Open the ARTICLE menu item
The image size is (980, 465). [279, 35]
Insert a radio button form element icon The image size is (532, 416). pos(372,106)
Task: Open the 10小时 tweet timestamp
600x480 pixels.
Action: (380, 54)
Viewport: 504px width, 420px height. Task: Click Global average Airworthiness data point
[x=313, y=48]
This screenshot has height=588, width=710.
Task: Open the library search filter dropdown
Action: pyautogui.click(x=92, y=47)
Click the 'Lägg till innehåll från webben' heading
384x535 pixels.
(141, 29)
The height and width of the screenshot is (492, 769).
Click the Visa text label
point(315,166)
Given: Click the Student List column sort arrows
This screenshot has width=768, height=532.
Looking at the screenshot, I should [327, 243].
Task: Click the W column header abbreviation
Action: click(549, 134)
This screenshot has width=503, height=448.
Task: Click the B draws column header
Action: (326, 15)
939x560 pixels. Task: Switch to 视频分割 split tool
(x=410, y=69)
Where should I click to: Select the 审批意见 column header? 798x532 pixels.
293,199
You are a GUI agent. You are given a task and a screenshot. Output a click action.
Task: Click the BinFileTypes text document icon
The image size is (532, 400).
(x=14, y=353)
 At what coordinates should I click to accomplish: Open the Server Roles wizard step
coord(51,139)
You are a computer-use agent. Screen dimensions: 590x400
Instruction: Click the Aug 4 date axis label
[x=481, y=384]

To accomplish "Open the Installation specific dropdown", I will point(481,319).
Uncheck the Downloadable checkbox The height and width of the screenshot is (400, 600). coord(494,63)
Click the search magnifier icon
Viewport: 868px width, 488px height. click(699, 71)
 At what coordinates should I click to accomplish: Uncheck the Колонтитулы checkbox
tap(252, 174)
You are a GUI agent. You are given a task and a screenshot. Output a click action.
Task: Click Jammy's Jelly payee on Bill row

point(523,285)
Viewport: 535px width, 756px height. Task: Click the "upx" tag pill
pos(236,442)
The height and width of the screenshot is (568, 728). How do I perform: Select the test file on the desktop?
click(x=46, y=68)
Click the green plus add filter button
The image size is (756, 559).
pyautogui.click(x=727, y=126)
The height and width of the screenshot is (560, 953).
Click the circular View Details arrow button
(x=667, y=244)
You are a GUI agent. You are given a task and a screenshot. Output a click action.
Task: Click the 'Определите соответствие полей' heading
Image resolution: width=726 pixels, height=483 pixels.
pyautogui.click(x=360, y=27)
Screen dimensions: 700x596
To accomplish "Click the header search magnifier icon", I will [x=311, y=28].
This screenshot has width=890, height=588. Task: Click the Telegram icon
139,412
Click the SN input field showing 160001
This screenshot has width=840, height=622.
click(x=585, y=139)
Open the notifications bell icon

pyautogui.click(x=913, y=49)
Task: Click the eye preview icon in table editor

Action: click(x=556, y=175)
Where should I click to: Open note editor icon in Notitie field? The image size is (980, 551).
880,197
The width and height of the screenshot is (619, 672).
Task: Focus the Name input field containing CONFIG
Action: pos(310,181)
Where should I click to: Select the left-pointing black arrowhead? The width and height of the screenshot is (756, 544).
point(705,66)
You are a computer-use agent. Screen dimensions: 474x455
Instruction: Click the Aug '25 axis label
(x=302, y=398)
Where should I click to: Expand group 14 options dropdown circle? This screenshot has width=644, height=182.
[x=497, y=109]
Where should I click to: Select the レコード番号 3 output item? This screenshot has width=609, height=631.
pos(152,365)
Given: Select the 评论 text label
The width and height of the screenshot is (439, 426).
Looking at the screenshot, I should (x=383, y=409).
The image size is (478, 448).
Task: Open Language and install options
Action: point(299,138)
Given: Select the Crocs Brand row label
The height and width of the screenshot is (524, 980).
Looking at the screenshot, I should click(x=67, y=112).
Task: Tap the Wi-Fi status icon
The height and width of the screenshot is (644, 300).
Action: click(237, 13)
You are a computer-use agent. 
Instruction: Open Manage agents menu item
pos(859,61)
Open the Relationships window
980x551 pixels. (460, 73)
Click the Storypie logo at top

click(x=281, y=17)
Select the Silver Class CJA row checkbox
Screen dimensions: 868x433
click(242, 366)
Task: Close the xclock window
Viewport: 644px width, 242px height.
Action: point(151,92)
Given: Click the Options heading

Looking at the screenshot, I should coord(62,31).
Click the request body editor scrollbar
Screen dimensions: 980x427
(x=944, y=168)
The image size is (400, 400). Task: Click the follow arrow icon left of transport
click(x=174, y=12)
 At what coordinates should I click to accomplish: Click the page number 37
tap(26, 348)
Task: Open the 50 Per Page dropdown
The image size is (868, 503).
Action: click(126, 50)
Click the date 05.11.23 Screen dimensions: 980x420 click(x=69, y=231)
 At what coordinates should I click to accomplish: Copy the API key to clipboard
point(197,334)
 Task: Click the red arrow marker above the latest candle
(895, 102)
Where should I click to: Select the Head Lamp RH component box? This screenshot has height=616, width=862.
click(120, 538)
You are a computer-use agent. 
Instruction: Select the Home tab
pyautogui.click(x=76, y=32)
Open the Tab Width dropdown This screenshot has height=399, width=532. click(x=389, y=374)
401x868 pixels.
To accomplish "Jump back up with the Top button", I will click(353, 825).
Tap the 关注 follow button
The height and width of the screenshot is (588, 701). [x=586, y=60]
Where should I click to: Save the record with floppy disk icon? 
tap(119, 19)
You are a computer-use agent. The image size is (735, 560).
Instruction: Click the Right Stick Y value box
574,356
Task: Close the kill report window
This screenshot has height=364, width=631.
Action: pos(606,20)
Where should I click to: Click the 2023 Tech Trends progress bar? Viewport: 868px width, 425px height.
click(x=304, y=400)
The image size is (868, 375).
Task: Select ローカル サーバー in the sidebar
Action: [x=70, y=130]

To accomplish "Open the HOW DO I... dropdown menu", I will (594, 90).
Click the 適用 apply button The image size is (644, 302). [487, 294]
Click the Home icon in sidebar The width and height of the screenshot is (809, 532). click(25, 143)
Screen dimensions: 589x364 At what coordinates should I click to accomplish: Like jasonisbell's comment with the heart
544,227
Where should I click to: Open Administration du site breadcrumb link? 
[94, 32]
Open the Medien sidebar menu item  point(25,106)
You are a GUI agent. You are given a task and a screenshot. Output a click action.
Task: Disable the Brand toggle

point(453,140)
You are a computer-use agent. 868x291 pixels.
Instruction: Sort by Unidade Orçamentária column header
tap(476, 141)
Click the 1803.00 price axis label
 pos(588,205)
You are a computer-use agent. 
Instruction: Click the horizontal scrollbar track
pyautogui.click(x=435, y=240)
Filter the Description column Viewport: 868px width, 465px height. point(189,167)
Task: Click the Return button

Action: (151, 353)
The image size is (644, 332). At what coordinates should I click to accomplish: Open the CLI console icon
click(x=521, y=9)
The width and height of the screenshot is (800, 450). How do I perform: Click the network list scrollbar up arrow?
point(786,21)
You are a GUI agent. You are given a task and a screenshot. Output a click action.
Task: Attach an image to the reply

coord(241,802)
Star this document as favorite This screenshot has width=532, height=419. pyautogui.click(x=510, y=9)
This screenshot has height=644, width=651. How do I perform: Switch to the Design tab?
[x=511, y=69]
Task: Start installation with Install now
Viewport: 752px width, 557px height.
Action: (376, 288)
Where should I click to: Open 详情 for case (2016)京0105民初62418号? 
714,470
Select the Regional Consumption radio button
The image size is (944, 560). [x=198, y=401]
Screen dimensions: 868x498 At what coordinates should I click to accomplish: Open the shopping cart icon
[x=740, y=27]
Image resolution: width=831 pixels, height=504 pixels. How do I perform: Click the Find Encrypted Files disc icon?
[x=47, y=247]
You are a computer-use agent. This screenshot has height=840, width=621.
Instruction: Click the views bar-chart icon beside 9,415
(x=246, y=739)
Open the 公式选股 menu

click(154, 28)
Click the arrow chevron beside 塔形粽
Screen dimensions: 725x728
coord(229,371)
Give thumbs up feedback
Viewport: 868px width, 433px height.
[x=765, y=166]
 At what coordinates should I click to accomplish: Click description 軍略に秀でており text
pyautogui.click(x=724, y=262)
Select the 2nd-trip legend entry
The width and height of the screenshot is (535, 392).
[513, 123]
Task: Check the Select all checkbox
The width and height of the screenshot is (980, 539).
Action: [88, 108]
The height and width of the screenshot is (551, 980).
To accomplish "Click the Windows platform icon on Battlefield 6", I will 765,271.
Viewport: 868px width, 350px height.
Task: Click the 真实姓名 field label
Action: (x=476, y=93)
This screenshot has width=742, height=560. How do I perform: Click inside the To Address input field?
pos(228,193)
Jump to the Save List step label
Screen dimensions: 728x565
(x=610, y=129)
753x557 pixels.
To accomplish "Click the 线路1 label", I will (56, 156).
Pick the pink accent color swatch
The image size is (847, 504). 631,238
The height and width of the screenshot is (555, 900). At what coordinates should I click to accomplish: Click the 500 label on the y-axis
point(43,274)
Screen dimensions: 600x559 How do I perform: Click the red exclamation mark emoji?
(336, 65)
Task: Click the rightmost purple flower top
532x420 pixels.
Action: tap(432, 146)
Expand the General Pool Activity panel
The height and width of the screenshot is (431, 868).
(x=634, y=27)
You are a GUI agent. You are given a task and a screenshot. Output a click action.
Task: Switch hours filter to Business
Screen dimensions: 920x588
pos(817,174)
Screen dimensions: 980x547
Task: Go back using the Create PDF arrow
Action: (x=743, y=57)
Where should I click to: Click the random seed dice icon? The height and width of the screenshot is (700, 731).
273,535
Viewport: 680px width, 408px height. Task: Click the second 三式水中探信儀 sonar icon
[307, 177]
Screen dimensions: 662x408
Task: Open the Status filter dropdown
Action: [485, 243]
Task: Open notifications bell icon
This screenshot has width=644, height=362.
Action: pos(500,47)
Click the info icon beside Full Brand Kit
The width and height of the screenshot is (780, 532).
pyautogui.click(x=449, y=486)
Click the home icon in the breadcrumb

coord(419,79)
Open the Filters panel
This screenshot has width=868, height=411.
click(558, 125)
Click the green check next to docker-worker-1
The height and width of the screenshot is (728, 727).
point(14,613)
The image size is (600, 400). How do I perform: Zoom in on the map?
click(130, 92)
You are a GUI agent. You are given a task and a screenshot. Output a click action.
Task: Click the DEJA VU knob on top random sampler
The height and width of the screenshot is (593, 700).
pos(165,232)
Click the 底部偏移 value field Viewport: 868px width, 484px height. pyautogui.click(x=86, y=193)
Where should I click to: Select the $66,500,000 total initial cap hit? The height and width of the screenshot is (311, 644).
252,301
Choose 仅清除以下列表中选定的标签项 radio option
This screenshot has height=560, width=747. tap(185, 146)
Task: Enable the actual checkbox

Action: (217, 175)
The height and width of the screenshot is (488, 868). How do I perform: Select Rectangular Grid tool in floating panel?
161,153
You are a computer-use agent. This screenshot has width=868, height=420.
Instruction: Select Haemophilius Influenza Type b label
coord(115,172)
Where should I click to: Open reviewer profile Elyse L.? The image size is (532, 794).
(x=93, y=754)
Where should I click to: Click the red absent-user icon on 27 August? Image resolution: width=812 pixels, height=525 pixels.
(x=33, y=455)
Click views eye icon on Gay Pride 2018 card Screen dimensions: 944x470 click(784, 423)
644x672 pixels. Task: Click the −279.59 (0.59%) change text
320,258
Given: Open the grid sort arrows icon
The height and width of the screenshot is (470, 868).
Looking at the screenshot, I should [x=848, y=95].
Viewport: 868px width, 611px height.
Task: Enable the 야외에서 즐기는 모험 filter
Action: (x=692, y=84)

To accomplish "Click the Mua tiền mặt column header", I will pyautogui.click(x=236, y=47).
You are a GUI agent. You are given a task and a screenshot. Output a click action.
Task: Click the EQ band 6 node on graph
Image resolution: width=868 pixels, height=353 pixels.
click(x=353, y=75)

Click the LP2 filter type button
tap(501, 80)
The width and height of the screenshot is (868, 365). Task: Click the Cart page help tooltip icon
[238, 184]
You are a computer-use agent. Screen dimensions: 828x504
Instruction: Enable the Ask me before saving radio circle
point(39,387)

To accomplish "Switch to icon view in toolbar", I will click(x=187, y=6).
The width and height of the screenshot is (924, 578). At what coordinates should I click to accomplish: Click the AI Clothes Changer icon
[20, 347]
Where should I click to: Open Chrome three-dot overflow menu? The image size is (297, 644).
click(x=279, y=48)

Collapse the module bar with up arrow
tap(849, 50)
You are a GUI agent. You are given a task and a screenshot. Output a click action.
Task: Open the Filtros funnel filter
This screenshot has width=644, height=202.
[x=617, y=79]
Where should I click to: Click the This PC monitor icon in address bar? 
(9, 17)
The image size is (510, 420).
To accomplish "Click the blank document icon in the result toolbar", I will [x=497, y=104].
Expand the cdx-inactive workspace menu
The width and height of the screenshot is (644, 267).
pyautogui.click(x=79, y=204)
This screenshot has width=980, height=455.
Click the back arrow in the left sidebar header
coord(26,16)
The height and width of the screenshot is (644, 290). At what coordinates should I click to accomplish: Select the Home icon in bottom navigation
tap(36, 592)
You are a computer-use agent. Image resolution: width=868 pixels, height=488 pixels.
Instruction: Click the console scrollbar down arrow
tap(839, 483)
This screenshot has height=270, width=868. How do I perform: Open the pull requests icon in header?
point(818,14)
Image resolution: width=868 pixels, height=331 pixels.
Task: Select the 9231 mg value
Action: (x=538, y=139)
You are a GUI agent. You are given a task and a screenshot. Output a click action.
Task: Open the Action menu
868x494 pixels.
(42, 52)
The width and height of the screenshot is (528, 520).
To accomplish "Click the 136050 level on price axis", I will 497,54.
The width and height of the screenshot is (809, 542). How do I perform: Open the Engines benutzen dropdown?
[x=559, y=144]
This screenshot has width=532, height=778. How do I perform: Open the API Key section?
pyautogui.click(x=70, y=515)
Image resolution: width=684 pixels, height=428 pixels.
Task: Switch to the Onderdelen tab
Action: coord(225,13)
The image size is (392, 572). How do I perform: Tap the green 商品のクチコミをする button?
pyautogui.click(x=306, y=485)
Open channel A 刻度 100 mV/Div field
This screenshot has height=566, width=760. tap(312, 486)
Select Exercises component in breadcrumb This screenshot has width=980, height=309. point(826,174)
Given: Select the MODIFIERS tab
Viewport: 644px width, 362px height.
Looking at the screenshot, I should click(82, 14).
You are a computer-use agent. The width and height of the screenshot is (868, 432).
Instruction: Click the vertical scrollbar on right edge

§ §

| WHAT IS BEING ASKED |
Looking at the records above, which lines contain "arrows"? Copy those lines.

| OUTPUT |
Given: Click the Student List column sort arrows
Given: Open the grid sort arrows icon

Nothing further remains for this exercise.